Have gotten quotes for fairly big systems and have talked to people in the industry who quoted through them. Its all made in china then imported over not manufactured here


----------



## Feldon (4/8/15)

This a US company I came across.

The single vessel system and the 'Down Under' system look good.

All welding etc is done in the US so the vendor should have direct control over quality.

Prices very reasonable, but the current AU/US exchange rate might make the gear too pricey.

http://www.cobrewingsystems.com/

Good luck and enjoy the hunt.


----------



## DU99 (4/8/15)

the above company sound familar


----------



## Black n Tan (4/8/15)

droid said:


> @ Mardoo I looked at stout tanks but again the info is light on and I couldn't see any exploded views of gear


I have two Stout Tank conical fermenters that I purchased from Brewnut who directly imported a bunch of stuff from them in the US. I am very happy with the quality of these tanks. They are the same conicals as were sold by a reseller in Australia 'who can't be mentioned' before they took everyone's money and skipped the country. Your know who I am talking about. You're welcome to come and view my system if you want or may be contact Brewnut for his opinion. G&G still have at least one of the Stout Tank conical fermenters in stock also.

Work to complete:
a. Quote the brewing equipment thread word for word, starting with "The single vessel" and going on through "control over quality.".
b. Continue the brewing equipment thread from the point where it stops.
These entries come from a source separate from the brewing equipment thread.

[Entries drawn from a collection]
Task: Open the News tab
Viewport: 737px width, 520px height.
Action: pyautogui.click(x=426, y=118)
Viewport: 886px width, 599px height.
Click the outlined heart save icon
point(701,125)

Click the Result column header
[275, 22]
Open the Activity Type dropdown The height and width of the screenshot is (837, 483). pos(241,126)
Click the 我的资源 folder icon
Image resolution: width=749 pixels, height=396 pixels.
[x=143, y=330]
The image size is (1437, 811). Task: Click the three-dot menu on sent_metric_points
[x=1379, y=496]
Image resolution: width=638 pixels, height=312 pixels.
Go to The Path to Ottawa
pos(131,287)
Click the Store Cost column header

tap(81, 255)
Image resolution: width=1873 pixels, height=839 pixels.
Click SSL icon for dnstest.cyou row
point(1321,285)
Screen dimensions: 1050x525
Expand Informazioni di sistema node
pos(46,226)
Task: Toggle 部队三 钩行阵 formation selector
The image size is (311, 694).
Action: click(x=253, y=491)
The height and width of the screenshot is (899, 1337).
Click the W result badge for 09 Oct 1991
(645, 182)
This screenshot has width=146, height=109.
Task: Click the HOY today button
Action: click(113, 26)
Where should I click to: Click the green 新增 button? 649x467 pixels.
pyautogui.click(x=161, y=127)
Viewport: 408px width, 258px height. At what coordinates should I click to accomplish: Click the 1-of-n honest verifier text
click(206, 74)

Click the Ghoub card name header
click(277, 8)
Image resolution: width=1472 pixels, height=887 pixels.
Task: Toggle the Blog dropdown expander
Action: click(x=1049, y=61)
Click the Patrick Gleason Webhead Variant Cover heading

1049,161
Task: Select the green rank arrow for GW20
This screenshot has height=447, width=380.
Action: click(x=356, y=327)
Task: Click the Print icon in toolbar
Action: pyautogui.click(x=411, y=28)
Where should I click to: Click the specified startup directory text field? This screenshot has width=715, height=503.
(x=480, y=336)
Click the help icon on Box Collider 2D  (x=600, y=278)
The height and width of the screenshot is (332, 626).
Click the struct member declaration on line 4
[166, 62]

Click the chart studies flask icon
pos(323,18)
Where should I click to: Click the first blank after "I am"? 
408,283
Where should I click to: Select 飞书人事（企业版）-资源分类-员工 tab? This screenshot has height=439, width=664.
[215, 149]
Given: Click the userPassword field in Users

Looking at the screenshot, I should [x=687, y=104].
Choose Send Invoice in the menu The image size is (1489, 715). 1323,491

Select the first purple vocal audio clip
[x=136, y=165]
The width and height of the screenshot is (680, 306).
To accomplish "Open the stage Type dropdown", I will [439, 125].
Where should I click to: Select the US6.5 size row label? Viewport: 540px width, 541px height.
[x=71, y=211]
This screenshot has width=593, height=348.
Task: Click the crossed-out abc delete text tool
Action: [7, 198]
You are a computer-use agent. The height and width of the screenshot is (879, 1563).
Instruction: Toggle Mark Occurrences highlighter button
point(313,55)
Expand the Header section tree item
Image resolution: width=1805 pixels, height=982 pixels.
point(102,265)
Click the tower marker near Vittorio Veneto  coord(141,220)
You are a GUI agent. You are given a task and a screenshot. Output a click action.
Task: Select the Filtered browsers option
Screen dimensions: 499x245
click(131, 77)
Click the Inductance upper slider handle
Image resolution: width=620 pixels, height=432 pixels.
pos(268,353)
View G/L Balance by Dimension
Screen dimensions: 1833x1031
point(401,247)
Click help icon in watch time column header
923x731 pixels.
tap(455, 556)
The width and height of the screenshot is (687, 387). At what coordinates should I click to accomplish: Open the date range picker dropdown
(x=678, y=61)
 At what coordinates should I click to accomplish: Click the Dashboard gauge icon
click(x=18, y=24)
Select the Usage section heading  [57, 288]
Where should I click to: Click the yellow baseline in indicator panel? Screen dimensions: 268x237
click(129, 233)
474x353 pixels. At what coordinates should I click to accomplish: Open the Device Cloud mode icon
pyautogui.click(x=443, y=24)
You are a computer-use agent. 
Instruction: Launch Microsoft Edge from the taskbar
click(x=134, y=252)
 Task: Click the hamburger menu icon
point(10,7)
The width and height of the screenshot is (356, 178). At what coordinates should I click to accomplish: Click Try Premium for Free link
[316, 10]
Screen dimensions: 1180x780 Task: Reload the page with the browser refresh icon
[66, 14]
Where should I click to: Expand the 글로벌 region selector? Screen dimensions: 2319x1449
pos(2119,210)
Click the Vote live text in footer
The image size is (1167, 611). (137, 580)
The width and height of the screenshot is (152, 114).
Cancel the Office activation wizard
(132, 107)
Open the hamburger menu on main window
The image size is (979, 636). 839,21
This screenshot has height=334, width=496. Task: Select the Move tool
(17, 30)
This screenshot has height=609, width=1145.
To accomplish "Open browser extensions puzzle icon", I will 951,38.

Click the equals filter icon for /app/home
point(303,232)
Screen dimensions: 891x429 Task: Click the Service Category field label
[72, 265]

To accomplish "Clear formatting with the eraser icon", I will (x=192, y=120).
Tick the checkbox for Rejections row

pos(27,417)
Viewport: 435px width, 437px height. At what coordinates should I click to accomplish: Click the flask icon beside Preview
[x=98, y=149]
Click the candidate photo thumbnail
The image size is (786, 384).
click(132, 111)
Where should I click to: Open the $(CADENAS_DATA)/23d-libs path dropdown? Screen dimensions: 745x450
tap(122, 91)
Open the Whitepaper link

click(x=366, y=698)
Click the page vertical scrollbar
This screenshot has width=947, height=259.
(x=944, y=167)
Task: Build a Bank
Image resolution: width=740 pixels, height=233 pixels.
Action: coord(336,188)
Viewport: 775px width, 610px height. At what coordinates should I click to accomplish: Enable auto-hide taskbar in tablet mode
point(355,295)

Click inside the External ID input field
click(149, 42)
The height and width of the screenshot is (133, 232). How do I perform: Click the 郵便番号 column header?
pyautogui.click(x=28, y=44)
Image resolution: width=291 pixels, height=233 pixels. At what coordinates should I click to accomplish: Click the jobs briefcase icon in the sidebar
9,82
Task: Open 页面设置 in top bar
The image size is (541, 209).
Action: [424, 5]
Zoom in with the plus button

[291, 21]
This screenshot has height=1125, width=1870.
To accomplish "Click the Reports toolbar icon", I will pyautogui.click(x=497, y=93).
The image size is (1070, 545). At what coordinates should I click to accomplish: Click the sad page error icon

Answers for the exercise:
a.
The single vessel system and the 'Down Under' system look good.

All welding etc is done in the US so the vendor should have direct control over quality.

b.
----------



## Feldon (4/8/15)

DU99 said:


> the above company sound familar


Yipes!, but nah, not Core Brewing. Its Colorado Brewing.



Edit: there's a thread on a US forum discussing quality etc at http://www.homebrewtalk.com/showthread.php?t=509120


----------



## droid (5/8/15)

thanks ver much for the info, not going to pay good money for stuff made in China and sent back, I'd rather pay more and get it from someone who builds it themselves, so that's good to know doon, cheers

being a bit unsure of all the things I need makes it hard to order from a U.S. site, esp with not much info, even the power supply etc. there is some fantastic stuff over there and they're bloody good at building this type of equipment. Bridgetown Brewers have a sexy 3v set-up, which is prolly my favourite

Looks like I might have to get my head around procuring from the US

Thanks for the links, info and the offer to come see b&t, I have seen that conical and wondered about the maker as the price is good. Maybe we need to set-up a U.S. Brewers shop here. Doesn't seem to be many Aussies building stuff


----------



## Mardoo (5/8/15)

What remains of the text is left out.